┌──

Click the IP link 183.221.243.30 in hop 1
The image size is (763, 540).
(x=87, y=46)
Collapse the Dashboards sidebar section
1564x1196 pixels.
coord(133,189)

└──

▶ About this task
Transcribe every entry in the listing, word for word.

▶ Result of this exercise
Click the IP link 183.221.243.30 in hop 1
The image size is (763, 540).
(x=87, y=46)
Collapse the Dashboards sidebar section
1564x1196 pixels.
coord(133,189)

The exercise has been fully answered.